### EXERCISE TASK 1
Reproduce the data entries exactly, everything from the first line of the entries down to the line that contains "(x=119, y=180)", with both of those lines included.

### TEXT EXCERPT
Unlike volatility, stochasticity has not been extensively studied, even in isolation, although previous evidence generally supports our findings regarding stochasticity. Two notable studies, Dierden and Schultz⁴⁸ as well as Lee et al.³⁰, reported reductions in learning rate with higher levels of stochasticity. However, both studies rendered the learning of stochasticity and its differentiation from volatility trivial by explicitly instructing participants about the nature and level of noise. Several studies by Nassar and colleagues^7,9,29,39 primarily focused on the effects of jumps in reward rates (resembling volatility) and reported relatively weak or mixed evidence regarding stochasticity. Therefore, to our knowledge, our study is the first to provide evidence of human participants exhibiting adaptive responses to stochasticity in changing environments. Lee et al.³⁰ performed two separate experiments that manipulated either volatility or stochasticity individually, but not simultaneously. They found opposing effects on learning rate for the two factors, aligning with theoretical predictions. However, their paradigm did not require computation of either factor by participants. Rather, in their design, participants were explicitly told the levels of volatility or stochasticity at the start of each block. This removed the need to infer the source of noise, in contrast to our paradigm requiring joint estimation of both factors from experience.

In a recent preprint, Pulcu and Browning utilized a 2 × 2 factorial design similar to ours to study the effects of volatility and stochasticity on binary observations⁵⁶. Unlike our work, however, they failed to find any significant effect with regards to stochasticity (or “noise” in their terminology). Notably, their sample size (n = 70) was smaller than ours (Experiment 1: n = 223, Experiment 2: n = 420). This highlights the importance of our results as well as the robustness of the current experimental design, which allowed us to establish opposing effects of both volatility and stochasticity on learning rate as expected theoretically. While it is not possible to draw any conclusion based on null effects, the discrepancy in findings might be related to differences in effects of stochasticity on binary observations, which should be addressed both conceptually and empirically in the future.

One notable methodological contribution of this study is the development of a fitting procedure specifically tailored for particle filter models^41,42, along with the validation of its reliability and robustness for the current research context. Unlike traditional cognitive models, parameter estimation for particle filter models is known to be challenging^57,58, which has limited their application in psychology. The difficulty stems from the non-deterministic nature of the likelihood function in particle filter models, as well as the lack of differentiability of the likelihood function with respect to the generative parameters. To address this, we employed a nonlinear optimization method based on Gaussian processes^43,44. We successfully demonstrated that the model parameters are recoverable, and the estimates are robust across participants. Beyond the current application, this work enhances the practical utility of particle filter models in psychological research.

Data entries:

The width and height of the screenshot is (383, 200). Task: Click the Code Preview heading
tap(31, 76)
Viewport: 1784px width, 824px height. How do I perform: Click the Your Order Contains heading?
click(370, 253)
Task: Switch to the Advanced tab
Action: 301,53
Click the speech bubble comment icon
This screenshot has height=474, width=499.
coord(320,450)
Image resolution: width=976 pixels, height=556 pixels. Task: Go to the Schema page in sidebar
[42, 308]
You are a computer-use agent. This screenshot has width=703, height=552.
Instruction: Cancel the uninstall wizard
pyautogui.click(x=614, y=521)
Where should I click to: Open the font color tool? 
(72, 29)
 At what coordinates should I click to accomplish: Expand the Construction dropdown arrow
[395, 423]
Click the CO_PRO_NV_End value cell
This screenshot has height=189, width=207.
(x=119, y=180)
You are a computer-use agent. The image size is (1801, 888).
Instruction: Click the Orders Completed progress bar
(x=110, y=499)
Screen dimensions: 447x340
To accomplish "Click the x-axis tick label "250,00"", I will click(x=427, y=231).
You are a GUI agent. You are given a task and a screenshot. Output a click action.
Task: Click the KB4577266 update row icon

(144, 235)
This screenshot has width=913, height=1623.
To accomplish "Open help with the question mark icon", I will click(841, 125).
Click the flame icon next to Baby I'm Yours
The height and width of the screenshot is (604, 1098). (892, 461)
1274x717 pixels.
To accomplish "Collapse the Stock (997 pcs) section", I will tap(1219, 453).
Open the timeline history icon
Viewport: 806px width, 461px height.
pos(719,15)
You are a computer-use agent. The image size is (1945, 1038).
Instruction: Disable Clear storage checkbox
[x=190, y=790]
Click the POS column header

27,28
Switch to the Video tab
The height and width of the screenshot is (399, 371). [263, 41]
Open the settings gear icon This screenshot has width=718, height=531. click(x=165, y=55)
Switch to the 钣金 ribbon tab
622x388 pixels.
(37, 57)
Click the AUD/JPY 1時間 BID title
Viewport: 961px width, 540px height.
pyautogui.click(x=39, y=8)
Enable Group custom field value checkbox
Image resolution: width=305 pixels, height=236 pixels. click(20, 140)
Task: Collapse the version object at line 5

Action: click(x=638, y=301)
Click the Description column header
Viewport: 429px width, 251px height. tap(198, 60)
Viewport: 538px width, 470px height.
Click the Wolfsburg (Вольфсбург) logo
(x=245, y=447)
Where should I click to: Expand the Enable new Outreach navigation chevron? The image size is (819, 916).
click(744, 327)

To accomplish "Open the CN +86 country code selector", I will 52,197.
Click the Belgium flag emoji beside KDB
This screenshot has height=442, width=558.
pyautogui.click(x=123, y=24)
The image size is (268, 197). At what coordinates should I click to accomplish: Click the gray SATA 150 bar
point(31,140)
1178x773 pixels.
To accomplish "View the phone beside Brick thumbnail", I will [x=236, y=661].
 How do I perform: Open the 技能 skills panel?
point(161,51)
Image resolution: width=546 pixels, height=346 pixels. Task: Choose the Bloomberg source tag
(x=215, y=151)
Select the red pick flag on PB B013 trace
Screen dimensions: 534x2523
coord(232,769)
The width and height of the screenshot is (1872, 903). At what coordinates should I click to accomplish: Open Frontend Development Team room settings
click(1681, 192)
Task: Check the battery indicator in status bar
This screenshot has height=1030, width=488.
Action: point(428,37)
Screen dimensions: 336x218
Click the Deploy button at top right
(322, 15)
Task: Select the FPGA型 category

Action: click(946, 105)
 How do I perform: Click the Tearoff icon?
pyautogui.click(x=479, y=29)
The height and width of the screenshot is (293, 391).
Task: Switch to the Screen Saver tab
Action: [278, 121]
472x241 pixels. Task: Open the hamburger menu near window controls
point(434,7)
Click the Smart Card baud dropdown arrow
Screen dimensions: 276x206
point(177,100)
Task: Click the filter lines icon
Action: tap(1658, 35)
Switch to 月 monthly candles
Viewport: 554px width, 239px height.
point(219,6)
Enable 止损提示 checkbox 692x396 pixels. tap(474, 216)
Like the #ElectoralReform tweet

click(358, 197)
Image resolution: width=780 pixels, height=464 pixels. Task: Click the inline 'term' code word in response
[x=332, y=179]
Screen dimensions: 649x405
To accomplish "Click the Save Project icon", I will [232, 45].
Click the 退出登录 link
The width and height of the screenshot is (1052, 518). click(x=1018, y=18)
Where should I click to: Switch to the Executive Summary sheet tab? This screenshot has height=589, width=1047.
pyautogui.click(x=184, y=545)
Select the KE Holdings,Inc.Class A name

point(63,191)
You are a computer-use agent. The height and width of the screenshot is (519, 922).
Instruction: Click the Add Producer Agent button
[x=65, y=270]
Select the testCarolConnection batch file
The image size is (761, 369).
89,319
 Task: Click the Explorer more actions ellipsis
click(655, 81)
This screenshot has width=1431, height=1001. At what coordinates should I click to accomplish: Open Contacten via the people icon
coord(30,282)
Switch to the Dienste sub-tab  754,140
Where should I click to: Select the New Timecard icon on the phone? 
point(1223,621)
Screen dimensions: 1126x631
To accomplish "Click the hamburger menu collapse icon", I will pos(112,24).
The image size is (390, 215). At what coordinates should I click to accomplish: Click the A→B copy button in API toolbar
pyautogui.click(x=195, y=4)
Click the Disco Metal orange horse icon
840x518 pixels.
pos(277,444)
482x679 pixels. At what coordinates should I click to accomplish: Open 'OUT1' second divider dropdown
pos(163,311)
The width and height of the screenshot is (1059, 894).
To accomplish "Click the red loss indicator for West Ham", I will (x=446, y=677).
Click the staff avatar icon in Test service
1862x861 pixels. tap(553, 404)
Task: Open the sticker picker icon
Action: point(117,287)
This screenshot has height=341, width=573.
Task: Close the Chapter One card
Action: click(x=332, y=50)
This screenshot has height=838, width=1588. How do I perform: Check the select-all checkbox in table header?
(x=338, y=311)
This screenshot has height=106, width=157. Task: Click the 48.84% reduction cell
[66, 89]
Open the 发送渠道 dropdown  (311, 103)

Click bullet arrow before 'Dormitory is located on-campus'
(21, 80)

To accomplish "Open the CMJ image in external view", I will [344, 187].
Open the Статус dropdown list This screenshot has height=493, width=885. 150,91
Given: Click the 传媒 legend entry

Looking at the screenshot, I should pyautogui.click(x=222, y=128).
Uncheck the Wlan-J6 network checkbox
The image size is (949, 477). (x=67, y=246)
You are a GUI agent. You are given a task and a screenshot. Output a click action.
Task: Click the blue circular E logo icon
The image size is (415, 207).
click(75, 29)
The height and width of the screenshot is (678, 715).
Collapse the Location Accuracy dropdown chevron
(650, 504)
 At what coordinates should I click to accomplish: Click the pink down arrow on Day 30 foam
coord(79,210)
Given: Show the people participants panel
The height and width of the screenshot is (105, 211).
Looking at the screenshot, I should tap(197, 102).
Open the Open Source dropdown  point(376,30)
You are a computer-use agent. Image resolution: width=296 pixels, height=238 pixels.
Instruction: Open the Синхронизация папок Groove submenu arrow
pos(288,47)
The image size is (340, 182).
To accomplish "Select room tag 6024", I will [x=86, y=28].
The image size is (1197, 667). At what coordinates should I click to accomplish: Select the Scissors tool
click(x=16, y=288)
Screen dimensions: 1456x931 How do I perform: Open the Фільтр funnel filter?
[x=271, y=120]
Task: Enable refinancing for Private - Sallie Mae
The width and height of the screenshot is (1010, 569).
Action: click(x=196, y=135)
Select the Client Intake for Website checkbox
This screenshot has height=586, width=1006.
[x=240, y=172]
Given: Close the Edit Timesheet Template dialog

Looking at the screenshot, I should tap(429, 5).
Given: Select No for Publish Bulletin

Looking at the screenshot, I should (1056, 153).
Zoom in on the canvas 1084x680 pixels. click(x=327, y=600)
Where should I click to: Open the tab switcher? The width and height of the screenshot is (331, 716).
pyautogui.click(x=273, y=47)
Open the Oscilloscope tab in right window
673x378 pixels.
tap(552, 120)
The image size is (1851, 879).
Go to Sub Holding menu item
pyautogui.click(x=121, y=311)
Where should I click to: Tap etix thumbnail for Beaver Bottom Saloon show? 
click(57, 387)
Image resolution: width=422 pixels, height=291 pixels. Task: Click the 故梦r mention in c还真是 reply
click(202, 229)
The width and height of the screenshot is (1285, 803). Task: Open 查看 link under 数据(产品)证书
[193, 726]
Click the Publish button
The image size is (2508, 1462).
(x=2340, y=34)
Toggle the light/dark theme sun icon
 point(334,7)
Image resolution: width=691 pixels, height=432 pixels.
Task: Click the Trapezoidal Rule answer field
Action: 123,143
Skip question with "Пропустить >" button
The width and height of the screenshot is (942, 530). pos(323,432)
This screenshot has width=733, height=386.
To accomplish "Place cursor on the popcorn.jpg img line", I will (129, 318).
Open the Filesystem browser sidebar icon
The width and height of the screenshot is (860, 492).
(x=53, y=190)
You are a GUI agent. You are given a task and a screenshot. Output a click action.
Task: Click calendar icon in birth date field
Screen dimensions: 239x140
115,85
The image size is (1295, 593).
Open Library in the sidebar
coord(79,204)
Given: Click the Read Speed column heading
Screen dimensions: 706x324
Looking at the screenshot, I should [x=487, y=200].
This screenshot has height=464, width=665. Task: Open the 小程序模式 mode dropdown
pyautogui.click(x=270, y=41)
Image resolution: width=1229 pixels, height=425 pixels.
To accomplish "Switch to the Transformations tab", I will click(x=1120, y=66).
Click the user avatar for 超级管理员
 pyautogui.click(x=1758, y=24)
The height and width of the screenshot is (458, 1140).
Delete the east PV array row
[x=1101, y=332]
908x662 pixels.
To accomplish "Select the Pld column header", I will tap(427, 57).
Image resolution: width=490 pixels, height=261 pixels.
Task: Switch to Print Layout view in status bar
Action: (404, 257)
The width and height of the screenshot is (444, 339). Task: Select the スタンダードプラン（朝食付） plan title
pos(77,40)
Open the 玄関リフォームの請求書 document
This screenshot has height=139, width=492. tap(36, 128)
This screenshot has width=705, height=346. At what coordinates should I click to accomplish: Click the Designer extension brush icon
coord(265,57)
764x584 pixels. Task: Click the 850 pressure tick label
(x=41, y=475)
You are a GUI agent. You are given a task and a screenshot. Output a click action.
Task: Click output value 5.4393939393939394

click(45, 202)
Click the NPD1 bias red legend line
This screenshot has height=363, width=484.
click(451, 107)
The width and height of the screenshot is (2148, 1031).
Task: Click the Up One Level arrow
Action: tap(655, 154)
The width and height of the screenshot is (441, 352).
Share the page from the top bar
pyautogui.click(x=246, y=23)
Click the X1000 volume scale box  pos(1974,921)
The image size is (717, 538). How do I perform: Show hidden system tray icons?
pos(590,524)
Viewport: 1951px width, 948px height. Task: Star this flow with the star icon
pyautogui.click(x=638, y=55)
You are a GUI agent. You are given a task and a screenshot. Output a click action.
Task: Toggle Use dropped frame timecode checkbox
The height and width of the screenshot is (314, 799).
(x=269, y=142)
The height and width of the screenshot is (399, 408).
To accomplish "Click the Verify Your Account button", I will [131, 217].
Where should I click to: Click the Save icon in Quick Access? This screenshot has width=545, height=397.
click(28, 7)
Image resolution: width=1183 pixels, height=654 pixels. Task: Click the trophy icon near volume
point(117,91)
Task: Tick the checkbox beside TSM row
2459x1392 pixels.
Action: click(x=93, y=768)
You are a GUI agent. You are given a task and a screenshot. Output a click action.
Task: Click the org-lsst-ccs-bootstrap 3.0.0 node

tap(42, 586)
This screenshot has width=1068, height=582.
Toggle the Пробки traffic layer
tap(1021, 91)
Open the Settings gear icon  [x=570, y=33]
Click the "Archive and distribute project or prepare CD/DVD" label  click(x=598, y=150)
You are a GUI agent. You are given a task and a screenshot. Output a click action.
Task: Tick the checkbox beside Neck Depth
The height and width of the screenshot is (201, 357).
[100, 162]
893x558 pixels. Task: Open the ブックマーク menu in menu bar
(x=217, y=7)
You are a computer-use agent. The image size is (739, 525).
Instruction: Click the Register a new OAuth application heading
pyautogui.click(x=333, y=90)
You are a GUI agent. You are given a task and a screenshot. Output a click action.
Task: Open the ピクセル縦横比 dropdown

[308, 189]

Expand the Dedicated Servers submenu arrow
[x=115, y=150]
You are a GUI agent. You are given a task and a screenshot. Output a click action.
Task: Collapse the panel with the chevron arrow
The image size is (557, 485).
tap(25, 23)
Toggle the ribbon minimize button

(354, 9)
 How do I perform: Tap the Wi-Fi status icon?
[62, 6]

### EXERCISE TASK 2
Continue the text on volatility, stochasticity and learning rate, picking up after its final sentence.

### RESPONSE 1
The width and height of the screenshot is (383, 200). Task: Click the Code Preview heading
tap(31, 76)
Viewport: 1784px width, 824px height. How do I perform: Click the Your Order Contains heading?
click(370, 253)
Task: Switch to the Advanced tab
Action: 301,53
Click the speech bubble comment icon
This screenshot has height=474, width=499.
coord(320,450)
Image resolution: width=976 pixels, height=556 pixels. Task: Go to the Schema page in sidebar
[42, 308]
You are a computer-use agent. This screenshot has width=703, height=552.
Instruction: Cancel the uninstall wizard
pyautogui.click(x=614, y=521)
Where should I click to: Open the font color tool? 
(72, 29)
 At what coordinates should I click to accomplish: Expand the Construction dropdown arrow
[395, 423]
Click the CO_PRO_NV_End value cell
This screenshot has height=189, width=207.
(x=119, y=180)

### RESPONSE 2
The primary focus of this study was to measure the influence of volatility and stochasticity on learning. However, uncertainty is a significant factor in various other cognitive processes, and gaining insights into how individuals perceive volatility and stochasticity, and their impact on uncertainty, could have broad implications for behavior. These additional issues include attention², decision noise and the explore-exploit tradeoff^47,59, social cause inference^27,60,61, the organization of experiences into latent causes or contexts^5,62,63, and planning^64,65,66,67. By adapting variants of the current task and employing similar computational modeling approaches, we can directly address these problems in diverse behavioral domains.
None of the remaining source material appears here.